The correlation between immune-related adverse events and efficacy of immune checkpoint inhibitors

Taito Fukushima  1 Satoshi Kobayashi  1 Makoto Ueno  1
Affiliations
Review

The correlation between immune-related adverse events and efficacy of immune checkpoint inhibitors

Taito Fukushima et al. Jpn J Clin Oncol. .

Abstract

Immune checkpoint inhibitors have revolutionized cancer treatment by targeting the cytotoxic T lymphocyte antigen-4 and programmed death-1/ligand-1. Although immune checkpoint inhibitors show promising therapeutic efficacy, they often cause immune-related adverse events. Immune-related adverse events differ from the side effects of conventional chemotherapy and require vigilant monitoring. These events predominantly affect organs, such as the colon, liver, lungs, pituitary gland, thyroid and skin, with rare cases affecting the heart, nervous system and other tissues. As immune-related adverse events result from immune activation, indicating the reinvigoration of exhausted immune cells that attack both tumors and normal tissues, it is theoretically possible that immune-related adverse events may signal a better response to immune checkpoint inhibitor therapy.
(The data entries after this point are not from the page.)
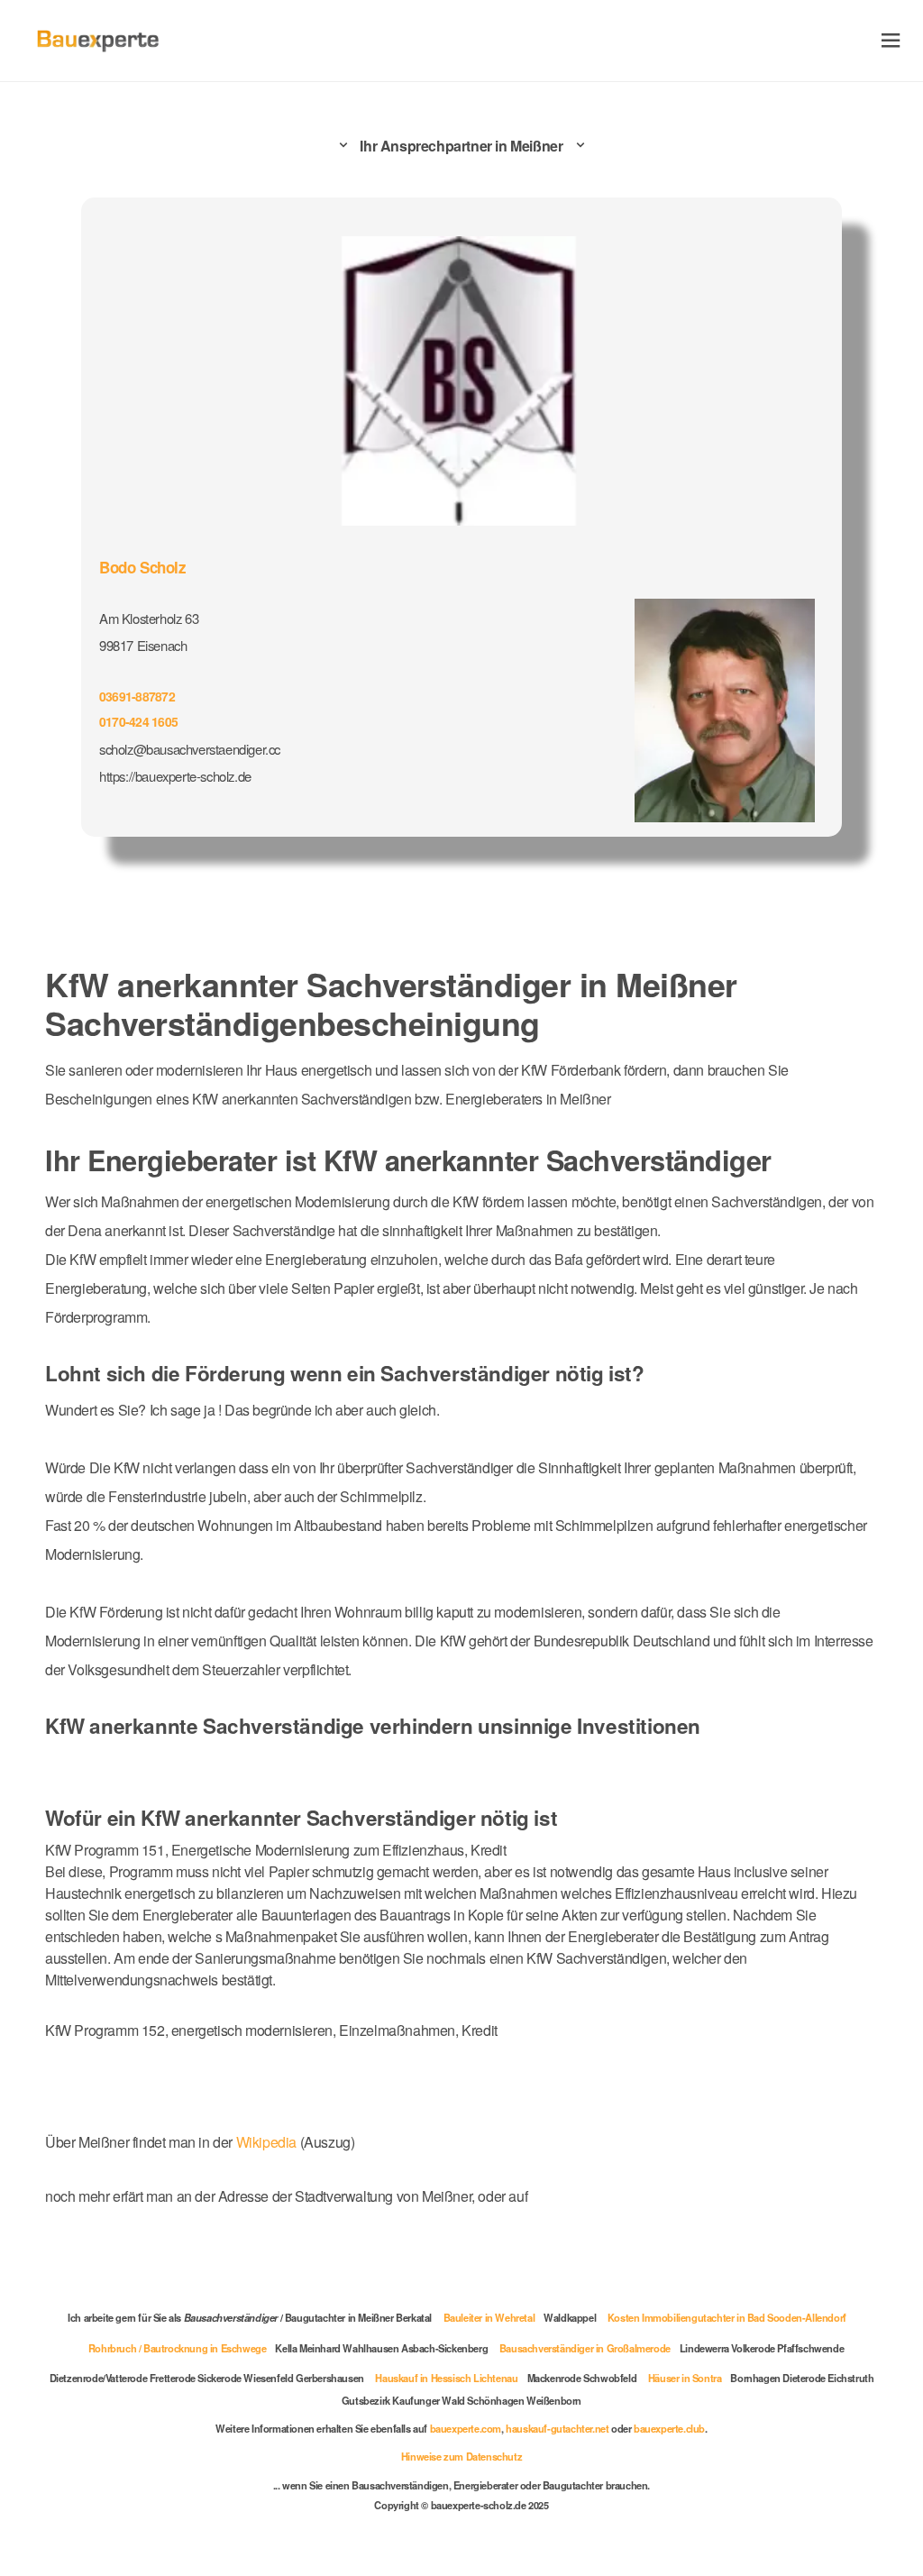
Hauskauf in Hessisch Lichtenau (446, 2377)
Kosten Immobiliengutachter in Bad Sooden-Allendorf (727, 2317)
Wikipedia (268, 2141)
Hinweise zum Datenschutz (461, 2456)
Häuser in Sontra (685, 2377)
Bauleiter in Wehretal (489, 2317)
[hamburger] (891, 40)
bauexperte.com (465, 2428)
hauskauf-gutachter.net (557, 2428)
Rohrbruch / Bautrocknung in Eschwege (177, 2348)
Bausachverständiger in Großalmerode (585, 2348)
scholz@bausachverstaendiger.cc (189, 748)
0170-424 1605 (138, 721)
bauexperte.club (669, 2428)
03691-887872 (137, 696)
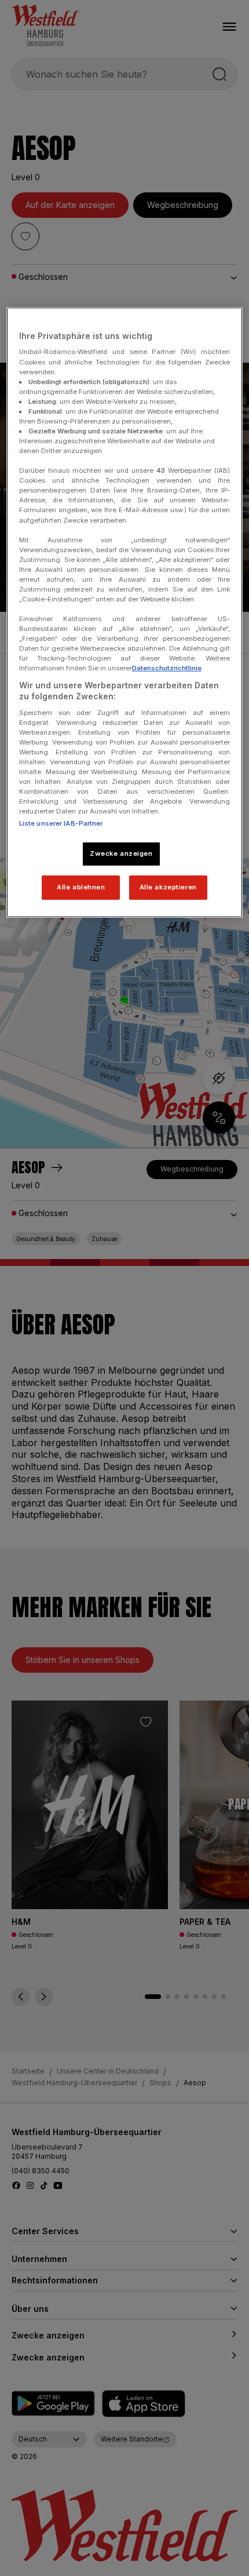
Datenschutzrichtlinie (167, 668)
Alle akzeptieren (168, 887)
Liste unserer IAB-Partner (61, 823)
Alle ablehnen (81, 887)
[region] (124, 612)
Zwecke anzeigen (121, 853)
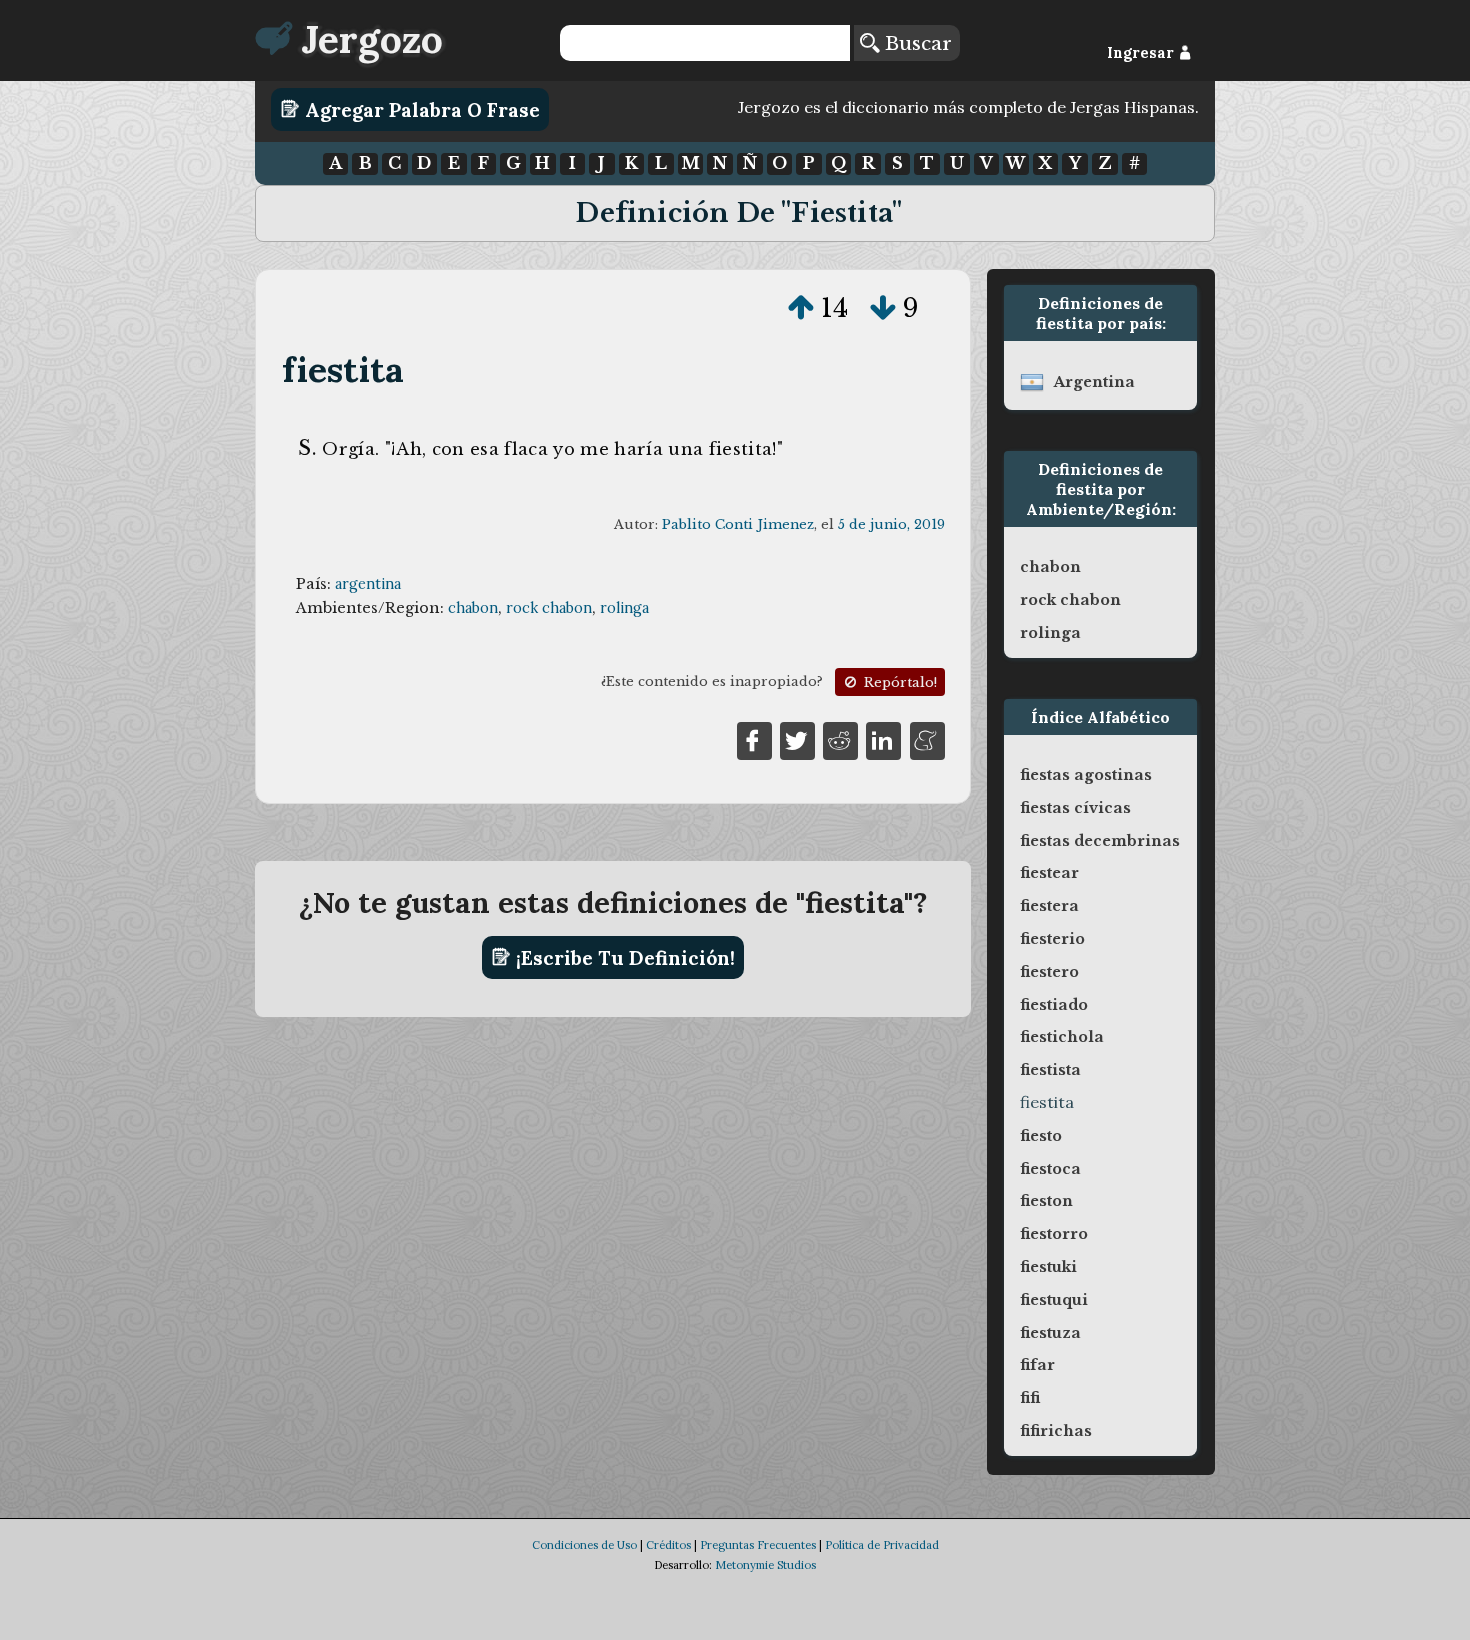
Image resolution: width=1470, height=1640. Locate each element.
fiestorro (1054, 1234)
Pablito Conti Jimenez (738, 524)
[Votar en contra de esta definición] (883, 308)
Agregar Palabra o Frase (420, 109)
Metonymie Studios (765, 1565)
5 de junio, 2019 (891, 524)
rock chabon (549, 608)
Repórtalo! (898, 682)
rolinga (624, 608)
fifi (1030, 1398)
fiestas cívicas (1075, 808)
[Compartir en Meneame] (927, 739)
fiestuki (1048, 1267)
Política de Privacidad (882, 1545)
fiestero (1049, 972)
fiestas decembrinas (1100, 841)
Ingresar (1142, 53)
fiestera (1049, 906)
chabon (473, 608)
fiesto (1041, 1136)
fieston (1046, 1201)
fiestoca (1050, 1169)
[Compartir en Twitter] (797, 739)
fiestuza (1050, 1333)
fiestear (1049, 873)
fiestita (343, 369)
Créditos (668, 1545)
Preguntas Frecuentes (758, 1545)
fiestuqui (1054, 1300)
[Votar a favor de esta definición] (801, 308)
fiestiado (1054, 1005)
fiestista (1050, 1070)
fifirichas (1056, 1431)
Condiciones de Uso (584, 1545)
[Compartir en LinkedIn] (883, 739)
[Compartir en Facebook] (754, 739)
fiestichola (1062, 1037)
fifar (1037, 1365)
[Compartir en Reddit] (840, 739)
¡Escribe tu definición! (623, 957)
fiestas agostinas (1086, 775)
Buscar (915, 43)
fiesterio (1052, 939)
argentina (368, 584)
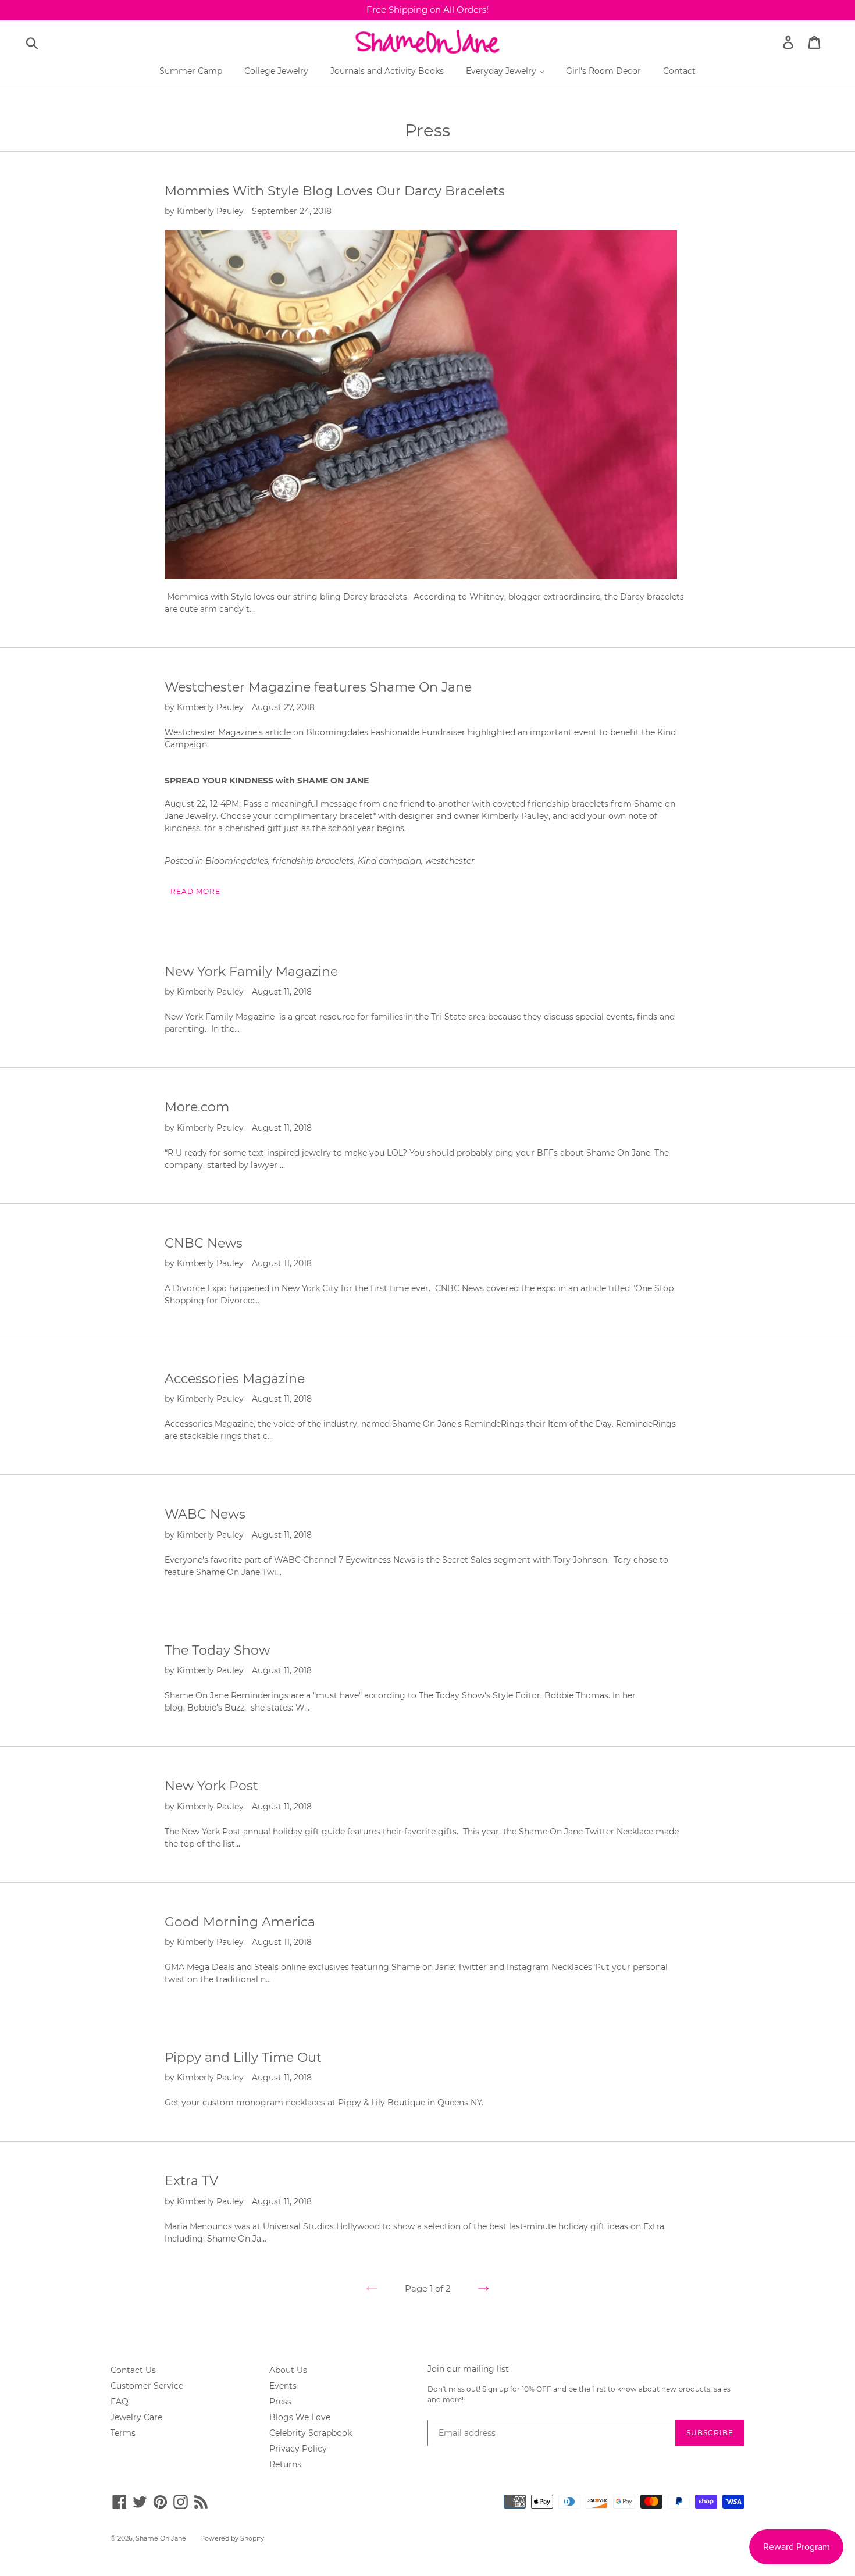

Recent retrospective studies have explored the link between immune-related adverse event development and clinical efficacy; however, the predictive value of immune-related adverse events in the immune checkpoint inhibitor response remains unclear. Additionally, studies have focused on immune-related adverse events, timing of onset and immunosuppressive treatments. This review focuses on pivotal studies of the association between immune-related adverse events and outcomes in patients treated with immune checkpoint inhibitors.

Keywords: atezolizumab; efficacy; immune checkpoint inhibitors; immune-related adverse events; ipilimumab; nivolumab; pembrolizumab.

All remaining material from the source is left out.